Culturally, Steel says, immigrant laborers with little formal education often have little or no understanding of safety issues. They are more likely to overlook or misunderstand physical risks. Safety is secondary to earning money. They are more likely to come to work when they are ill and may not understand the risks of operating machinery while taking certain medications.
Steel advises employers to look for Spanish-language videos or safety fact sheets that rely on pictograms rather than written language to get their points across. OSHA and some states offer Spanish-language training materials to help employers bridge the cultural divide (see Resources sidebar).
That Ounce of Prevention
Accident prevention starts at the top. Farm management needs to be committed to safety, willing to take steps to prevent accidents, and to communicate a “safety first” attitude.
Start by finding or developing a checklist of safety issues that apply to your operation (see Checklist and Resources). Take a walk around your own premises and identify areas where safety could be improved.
Employee training should be part of the overall safety plan.
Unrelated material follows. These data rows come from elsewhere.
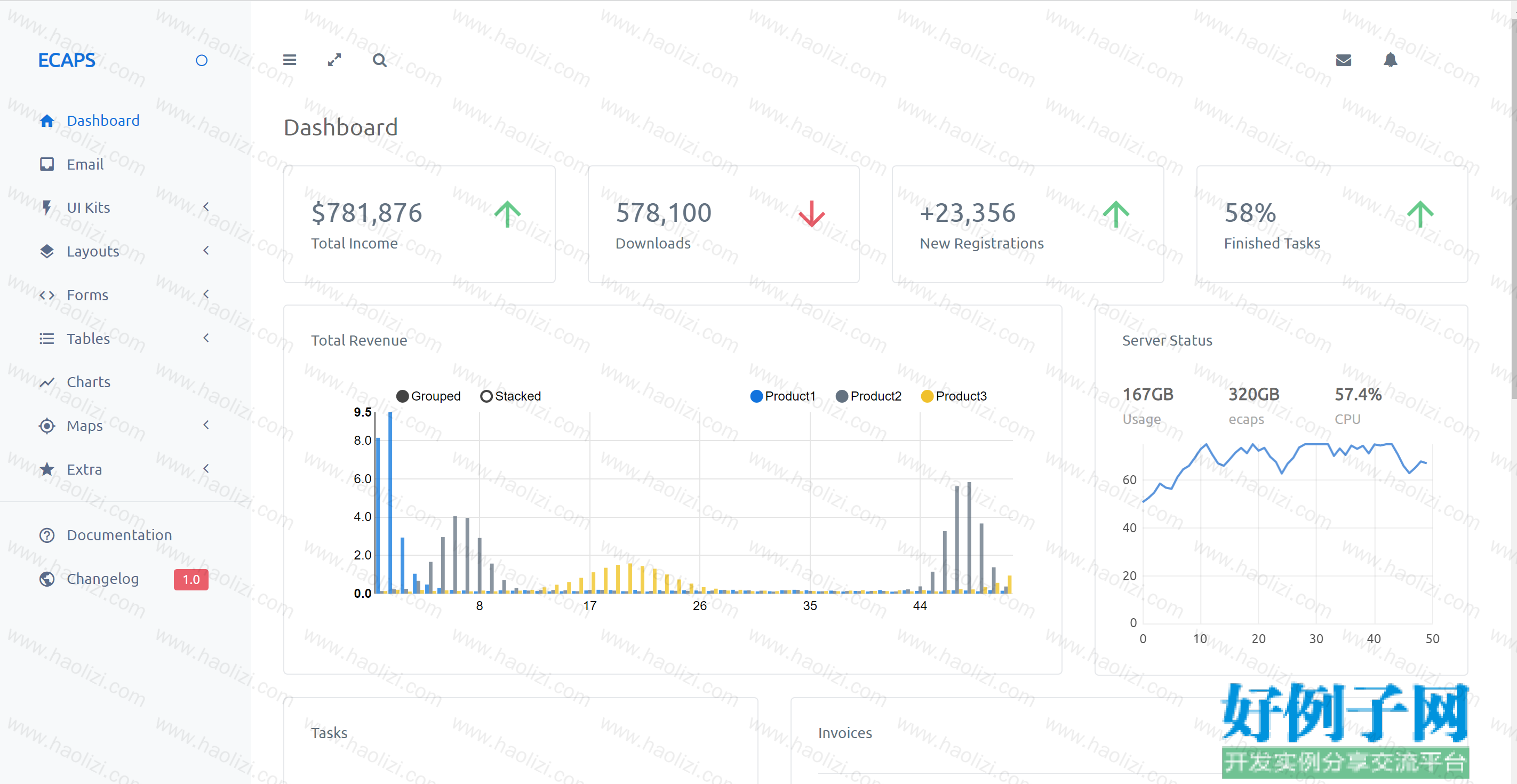Click the ECAPS logo link
1517x784 pixels.
click(67, 60)
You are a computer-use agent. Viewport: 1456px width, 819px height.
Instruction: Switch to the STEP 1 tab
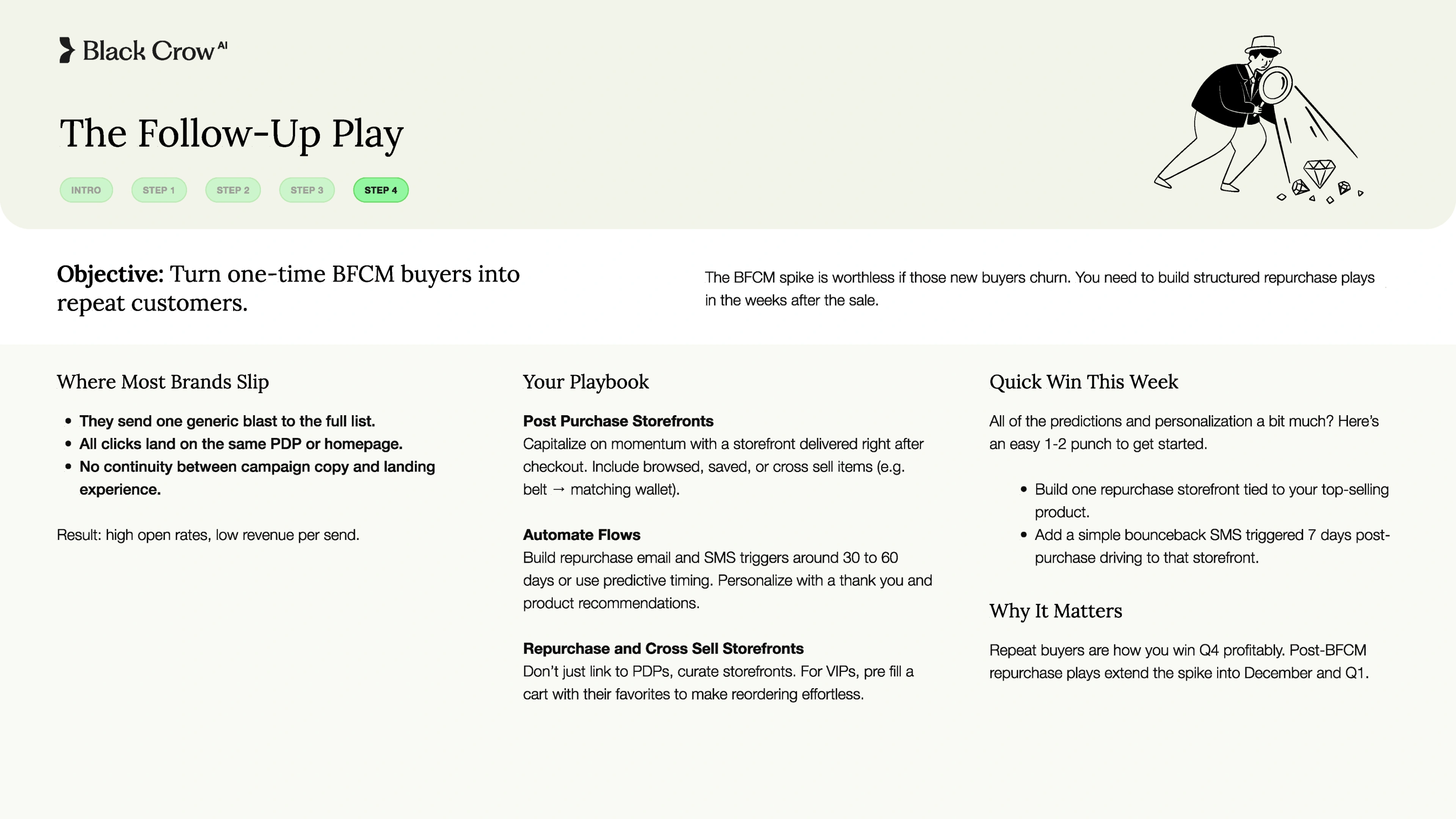pyautogui.click(x=159, y=190)
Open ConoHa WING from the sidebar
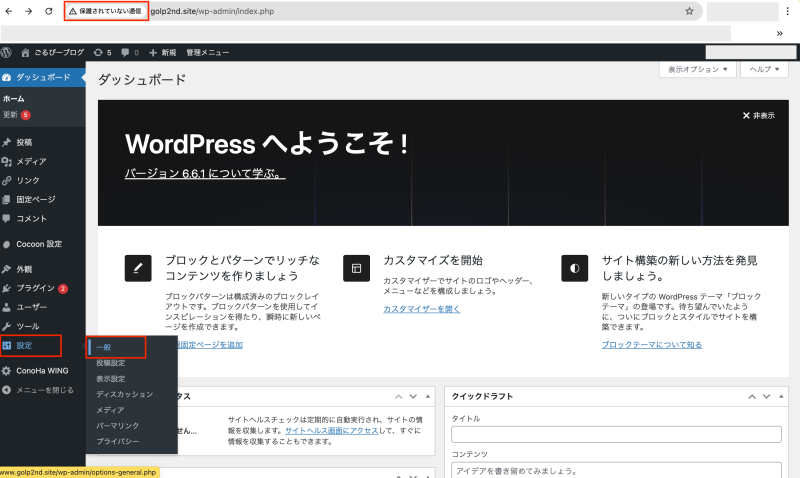The image size is (800, 478). coord(43,371)

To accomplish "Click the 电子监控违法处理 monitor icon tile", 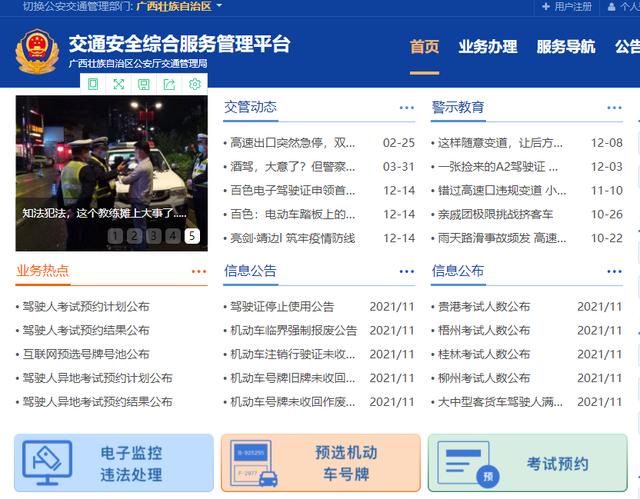I will click(x=114, y=463).
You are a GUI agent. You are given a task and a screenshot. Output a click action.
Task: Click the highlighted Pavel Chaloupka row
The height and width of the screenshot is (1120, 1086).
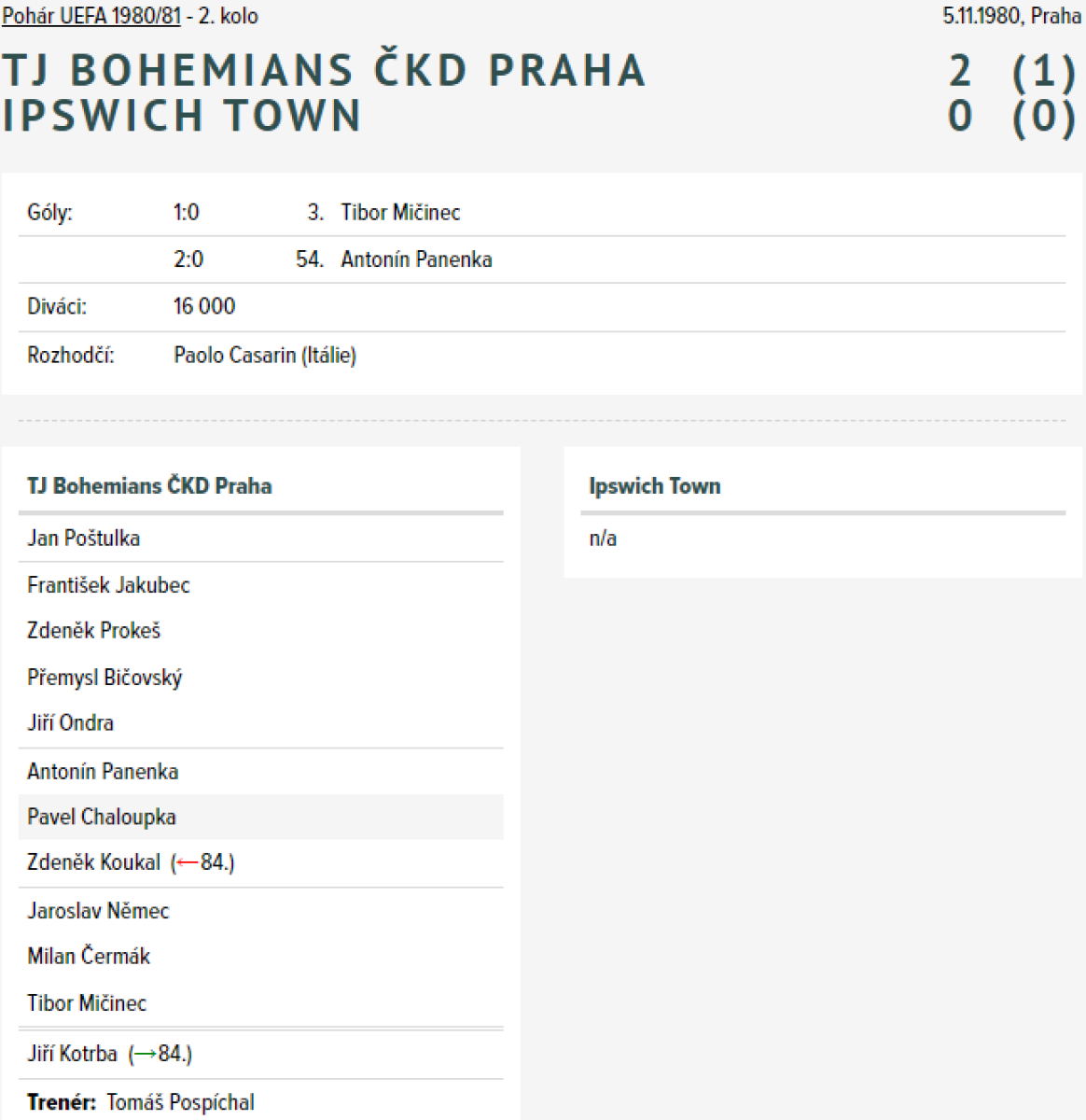(x=102, y=818)
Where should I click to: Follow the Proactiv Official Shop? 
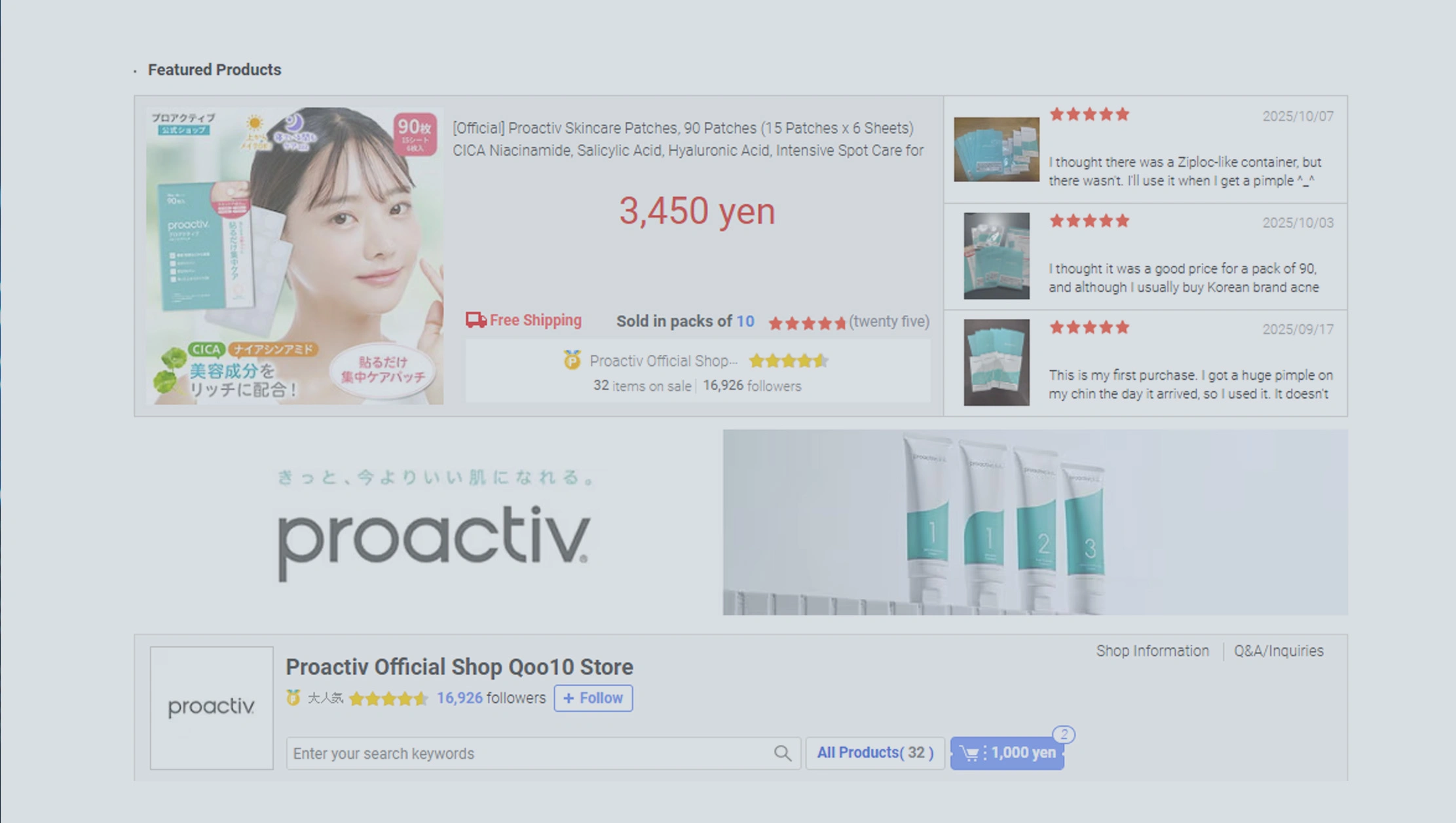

Make sure one or more key employees gets Red Cross first aid and CPR certification. Train all employees in first response techniques to accident scenarios which could occur on your farm. Laminate and post safety instructions wherever appropriate. Hand out safety fact sheets (see Resources) and add safety discussions on a rotating set of topics to regular staff meetings.
Discussion fosters safety. When a small group of Canadian farmers were simply interviewed about farm accidents, those interviews alone increased their awareness and translated into an immediate drop in the accident rate on their farms. Talking about safety issues with your employees and letting them know that accident prevention is a high priority may be the single most effective measure you take.